- What to produce -
The answer is the full set of records below, transcribed exactly.

- Source information -
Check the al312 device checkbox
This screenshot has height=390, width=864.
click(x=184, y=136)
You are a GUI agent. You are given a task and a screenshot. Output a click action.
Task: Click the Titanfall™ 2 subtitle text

- Result -
Check the al312 device checkbox
This screenshot has height=390, width=864.
click(x=184, y=136)
You are a GUI agent. You are given a task and a screenshot. Output a click action.
Task: Click the Titanfall™ 2 subtitle text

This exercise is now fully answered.